Who invented etch-a-sketch?

It was created by Arthur Granjean. See http://www.answers.com/topic/arthur-granjean. Granjean originally called it "L'Ecran Magique" ("the magic screen").
It was licensed by H.W. Winzeler and released as Etch A Sketch in 1960.

Another answer:

André Cassagnes, an electrician at Lincrusta Company, conceived of the idea of a mechanical drawing toy using aluminum powder in a sealed case. (Lincrusta used aluminum powder as a raw material in its manufacturing process, so Cassagnes was familiar with its properties and could readily obtain it). He filed a patent application on the concept in 1957. He also submitted the concept to an inventors' competition in 1957, where it was well-received. This encouraged him to seek a manufacturer who could produce the toy. He was directed to Paul Chaze, the owner of a plastic injection molding company named MAI.

Chaze agreed to fund development of the device as well as helping Cassagnes to officially register his patent. Chaze instructed his accountant, Arthur Granjean, to prepare, file and pay for the patent on the "tracing device". The patent application was submitted 28 May 1959, without Cassagnes' knowledge and under Granjean's name. MAI produced some prototypes and then licensed the design to a French company, Joustra, which produced it under the name "Telecran" (the name that Cassagnes used for the toy) and paid Cassagnes a royalty. It was an immediate success in France, where it is still sold under that name.

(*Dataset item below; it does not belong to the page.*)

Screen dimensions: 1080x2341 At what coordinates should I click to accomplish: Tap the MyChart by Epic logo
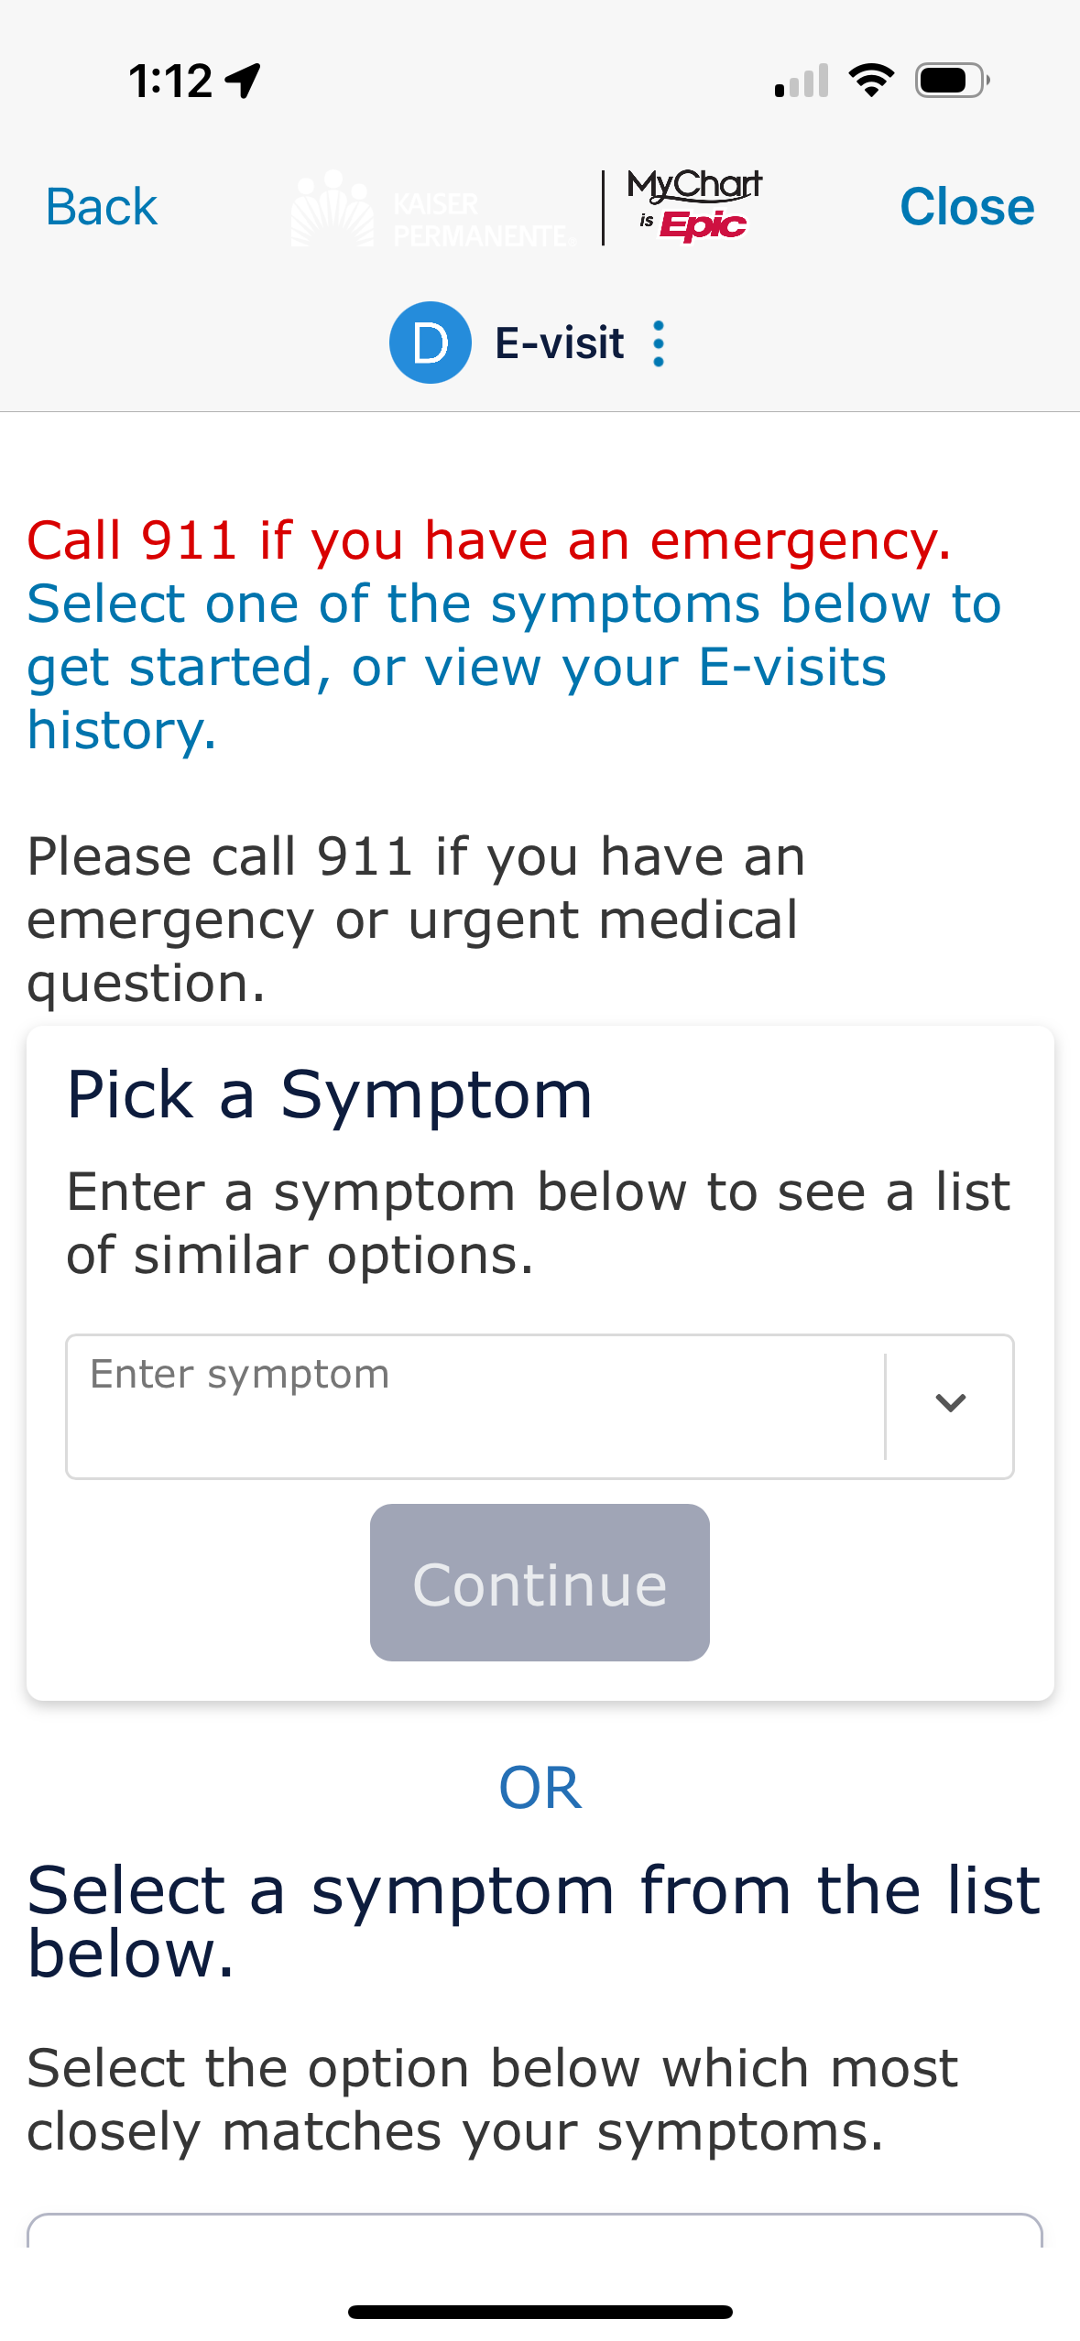pyautogui.click(x=696, y=206)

Through a long series of connections, the toy came to the attention of H. W. Winzeler, president of Ohio Art Company. In 1960, Chaze traveled to Ohio to sell the North and South American rights to the invention to Ohio Art. In 1965, Chaze and Winzeler met with Cassagnes. Cassagnes agreed, reluctantly, to relinquish all rights to the invention, and all future royalties (except in France), for the sum of $10,000.

Over the course of the next 18 years, Ohio Art paid over $1 million in royalties to Chaze.